Targeting ferroptosis by poly(acrylic) acid coated Mn3O4 nanoparticles alleviates acute liver injury

• Published in: Nature communications Vol. 14; no. 1; pp. 7598 - 15
• Main Authors: Shan, Xinyi, Li, Jiahuan, Liu, Jiahao, Feng, Baoli, Zhang, Ting, Liu, Qian, Ma, Huixin, Wu, Honghong, Wu, Hao
• Format: Journal Article
• Language: English
• Published: London Nature Publishing Group UK 21.11.2023; Nature Publishing Group; Nature Portfolio
• Subjects: 13/31; 13/51; 14/19; 631/154; 692/699; Acetaminophen; Antioxidants; Biocompatibility; Cell death; Coatings; Ferroptosis; Health services; Humanities and Social Sciences; Injuries; Iron; Ischemia; Lipid peroxidation; Lipids; Liver; Liver diseases; Lysosomes; Manganese oxides; multidisciplinary; Nanoparticles; Oxygen; Pathogenesis; Peroxidation; Polyacrylic acid; Reactive oxygen species; Reperfusion; Science; Science (multidisciplinary); Synthesis; TOR protein
• ISSN: 2041-1723; 2041-1723
• DOI: 10.1038/s41467-023-43308-w

Ferroptosis, a newly characterized form of regulated cell death, is induced by excessive accumulation of lipid peroxidation catalyzed by intracellular bioactive iron. Increasing evidence has suggested that ferroptosis is involved in the pathogenesis of several human diseases, including acute liver injury. Targeted inhibition of ferroptosis holds great promise for the clinical treatment of these diseases. Herein, we report a simple and one-pot synthesis of ultrasmall poly(acrylic) acid coated Mn 3 O 4 nanoparticles (PAA@Mn 3 O 4 -NPs, PMO), which perform multiple antioxidant enzyme-mimicking activities and can scavenge broad-spectrum reactive oxygen species. PMO could potently suppress ferroptosis. Mechanistically, after being absorbed mainly through macropinocytosis, PMO are largely enriched in lysosomes, where PMO detoxify ROS, inhibit ferritinophagy-mediated iron mobilization and preserve mTOR activation, which collectively confer the prominent inhibition of ferroptosis. Additionally, PMO injection potently counteracts lipid peroxidation and alleviates acetaminophen- and ischaemia/reperfusion-induced acute liver injury in mice.

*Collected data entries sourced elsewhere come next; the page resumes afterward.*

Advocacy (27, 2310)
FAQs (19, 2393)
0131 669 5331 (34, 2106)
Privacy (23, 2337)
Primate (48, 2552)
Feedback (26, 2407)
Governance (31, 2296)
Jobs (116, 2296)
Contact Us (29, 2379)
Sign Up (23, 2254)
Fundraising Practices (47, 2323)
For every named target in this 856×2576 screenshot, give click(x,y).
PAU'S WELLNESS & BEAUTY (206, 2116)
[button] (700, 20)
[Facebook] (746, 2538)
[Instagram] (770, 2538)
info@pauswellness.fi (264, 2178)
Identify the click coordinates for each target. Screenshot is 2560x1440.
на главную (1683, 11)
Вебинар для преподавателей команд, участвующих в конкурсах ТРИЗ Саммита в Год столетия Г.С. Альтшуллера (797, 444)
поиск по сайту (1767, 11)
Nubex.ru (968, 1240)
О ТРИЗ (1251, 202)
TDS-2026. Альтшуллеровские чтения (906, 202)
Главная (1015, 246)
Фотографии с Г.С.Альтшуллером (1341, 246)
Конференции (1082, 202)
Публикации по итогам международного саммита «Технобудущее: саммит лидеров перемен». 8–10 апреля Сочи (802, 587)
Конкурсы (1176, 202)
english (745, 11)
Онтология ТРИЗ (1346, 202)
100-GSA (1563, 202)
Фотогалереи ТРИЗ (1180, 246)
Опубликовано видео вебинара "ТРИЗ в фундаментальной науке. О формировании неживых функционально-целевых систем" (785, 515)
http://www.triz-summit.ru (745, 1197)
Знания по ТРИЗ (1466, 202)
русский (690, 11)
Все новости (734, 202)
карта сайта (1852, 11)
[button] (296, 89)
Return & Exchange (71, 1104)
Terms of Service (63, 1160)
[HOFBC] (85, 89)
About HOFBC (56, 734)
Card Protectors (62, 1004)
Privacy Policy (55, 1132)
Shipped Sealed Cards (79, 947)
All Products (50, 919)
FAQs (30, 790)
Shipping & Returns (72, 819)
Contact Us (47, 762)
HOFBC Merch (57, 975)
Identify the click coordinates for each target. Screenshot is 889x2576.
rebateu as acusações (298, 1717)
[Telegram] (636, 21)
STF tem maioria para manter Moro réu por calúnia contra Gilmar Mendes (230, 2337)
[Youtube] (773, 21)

Collectively, our results reveal that biocompatible PMO act as potent ferroptosis inhibitors through multifaceted mechanisms, which ensures that PMO have great translational potential for the clinical treatment of ferroptosis-related acute liver injury. Ferroptosis is involved in the pathogenesis of several human diseases and targeted inhibition of ferroptosis is promising for their clinical treatment. Here, the authors report the synthesis of ultrasmall poly(acrylic) acid coated Mn 3 O 4 nanoparticles that can act as mimics of antioxidant enzymes and scavenge reactive oxygen species, as well as potently suppress ferroptosis.